Selenocysteine and pyrrolysine are the 21st and 22nd amino acids, which are genetically encoded by stop codons. Since a number of microbial genomes have been completely sequenced to date, it is tempting to ask whether the 23rd amino acid is left undiscovered in these genomes. Recently, a computational study addressed this question and reported that no tRNA gene for unknown amino acid was found in genome sequences available. However, performance of the tRNA prediction program on an unknown tRNA family, which may have atypical sequence and structure, is unclear, thereby rendering their result inconclusive. A protein-level study will provide independent insight into the novel amino acid.

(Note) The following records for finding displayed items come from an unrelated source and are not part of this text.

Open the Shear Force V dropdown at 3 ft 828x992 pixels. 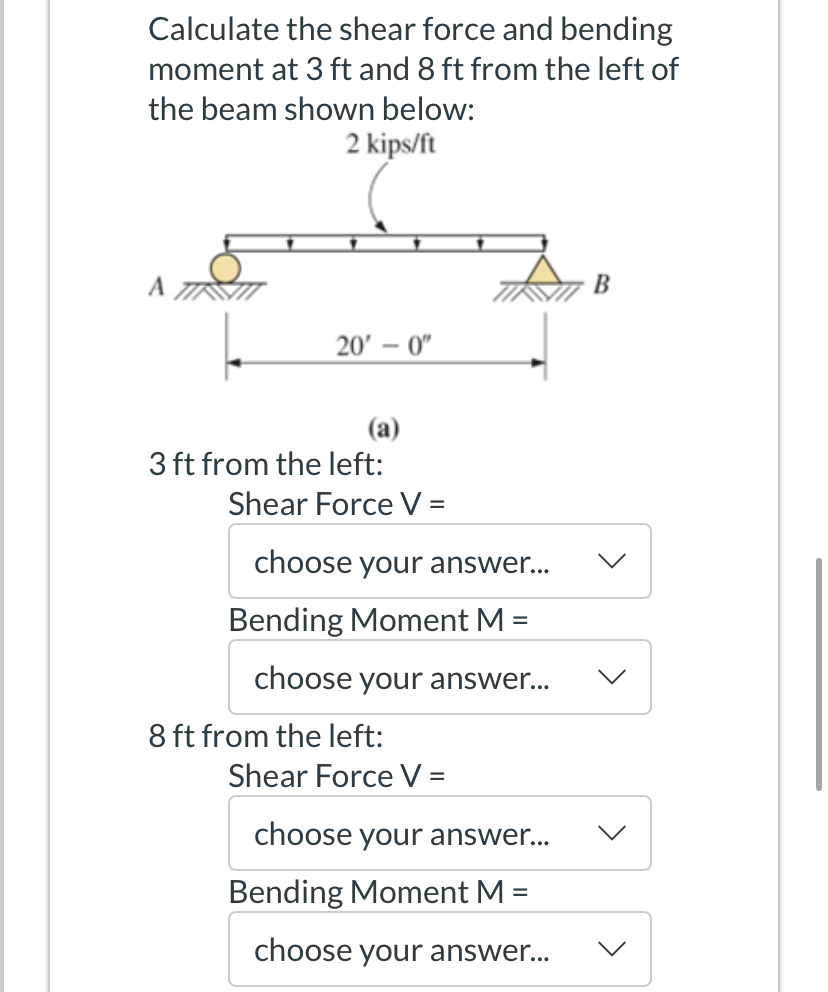point(439,561)
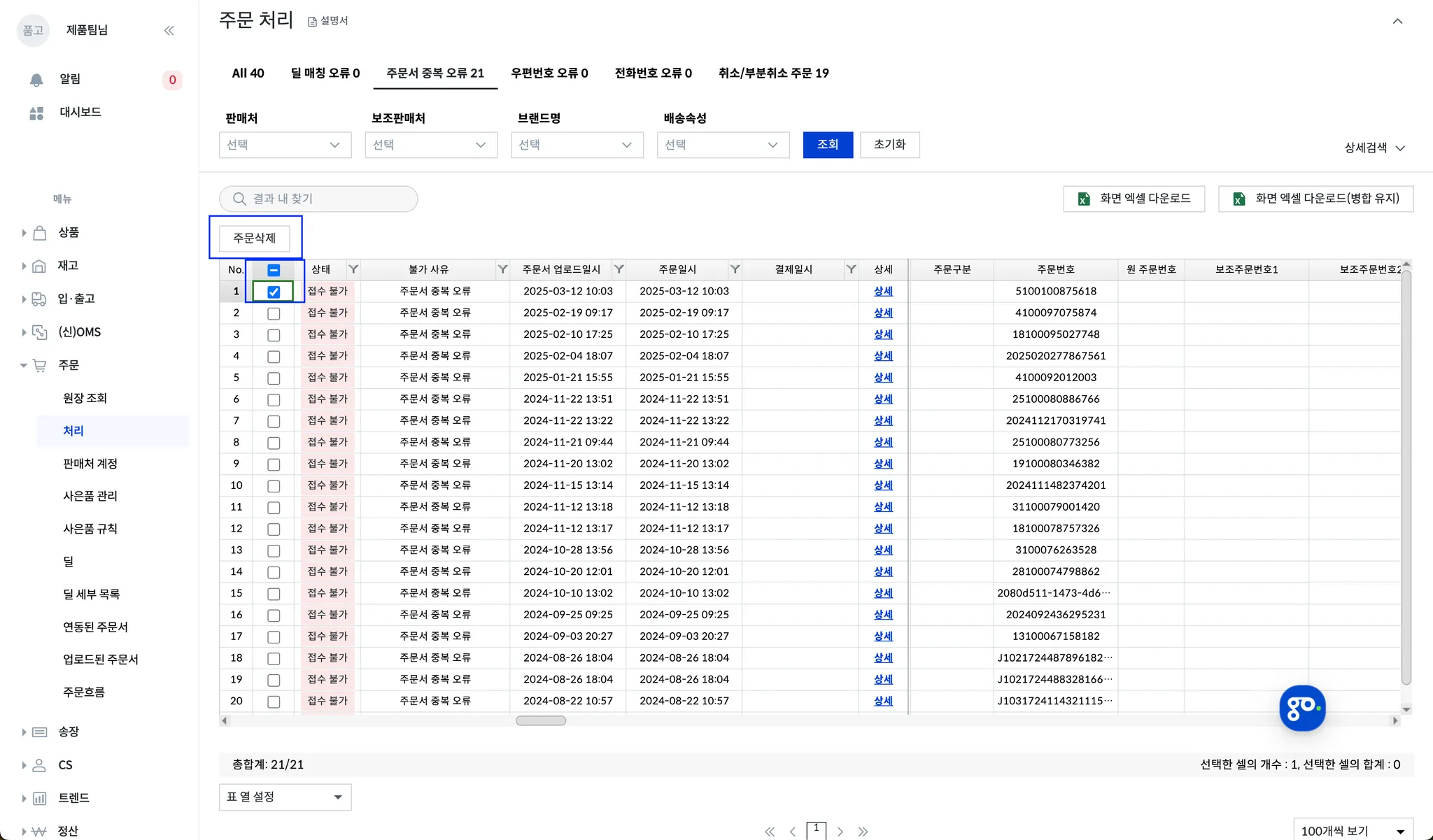Click filter icon on 상태 column
1433x840 pixels.
(353, 269)
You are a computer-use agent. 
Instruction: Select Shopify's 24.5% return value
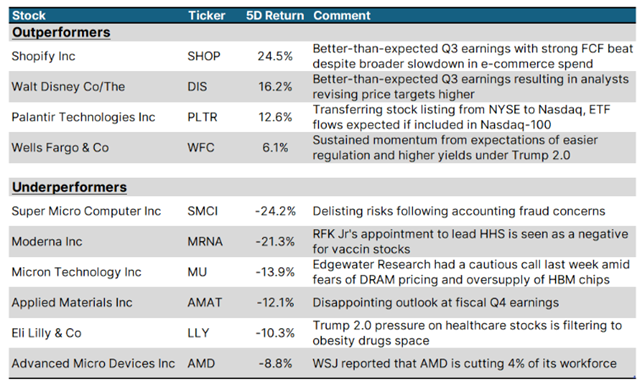(x=275, y=56)
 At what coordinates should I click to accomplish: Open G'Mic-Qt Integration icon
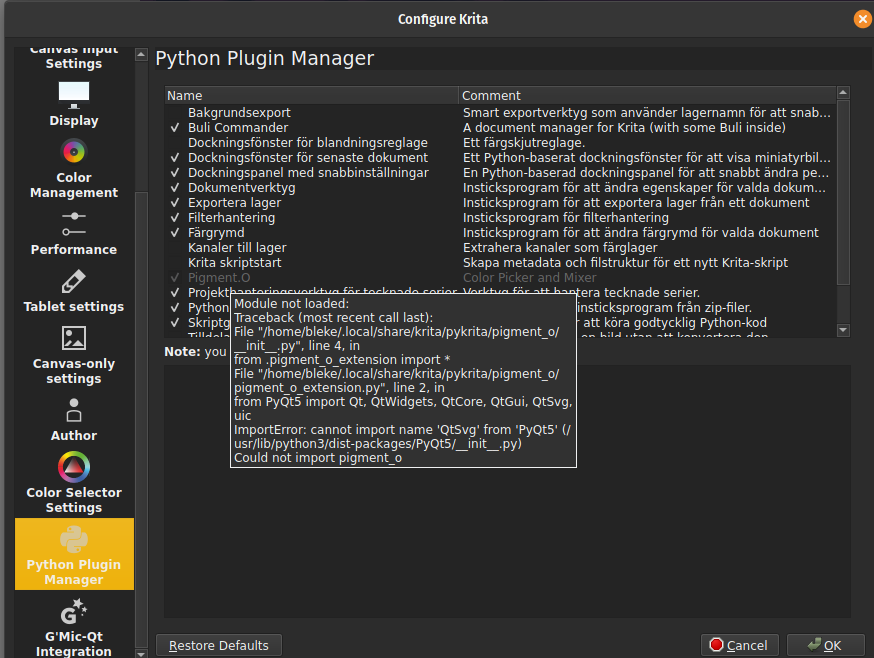pyautogui.click(x=74, y=611)
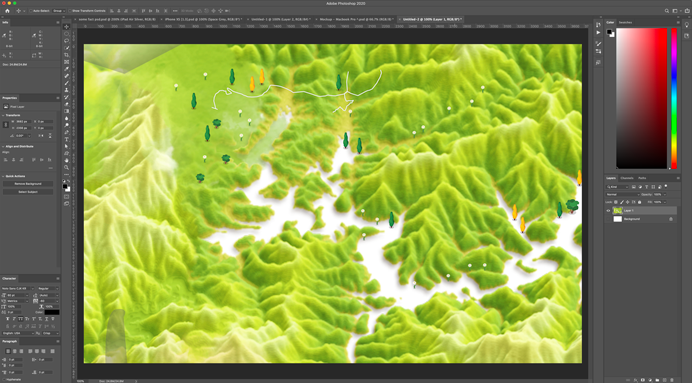Click the Select Subject button
Image resolution: width=692 pixels, height=383 pixels.
coord(28,192)
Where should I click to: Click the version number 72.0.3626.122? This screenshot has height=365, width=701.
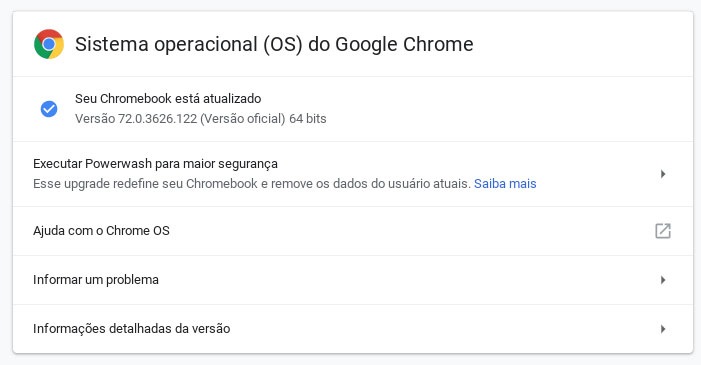tap(157, 119)
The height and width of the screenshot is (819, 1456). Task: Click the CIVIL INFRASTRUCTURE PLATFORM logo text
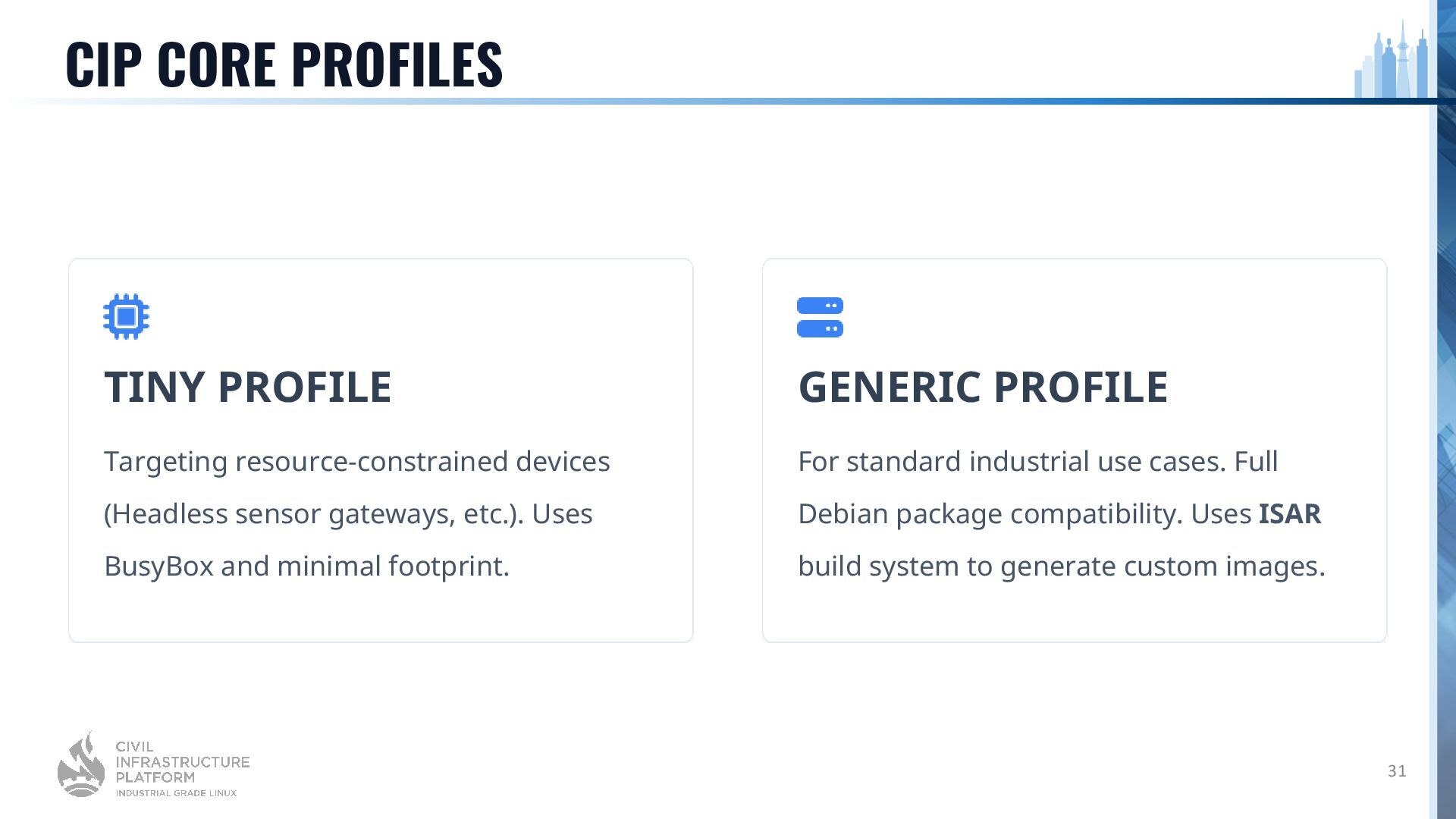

Assuming that the 23rd amino acid is also encoded by a stop codon, we systematically predicted proteins that contain stop-codon-encoded amino acids from 191 prokaryotic genomes. Since our prediction method relies only on the conservation patterns of primary sequences, it also provides an opportunity to search novel selenoproteins and other readthrough proteins. It successfully recovered many of currently known selenoproteins and pyrrolysine proteins. However, no promising candidate for the 23rd amino acid was detected, and only one novel selenoprotein was predicted.


Our result suggests that the unknown amino acid encoded by stop codons does not exist, or its phylogenetic distribution is rather limited, which is in agreement with the previous study on tRNA. The method described here can be used in future studies to explore novel readthrough events from complete genomes, which are rapidly growing.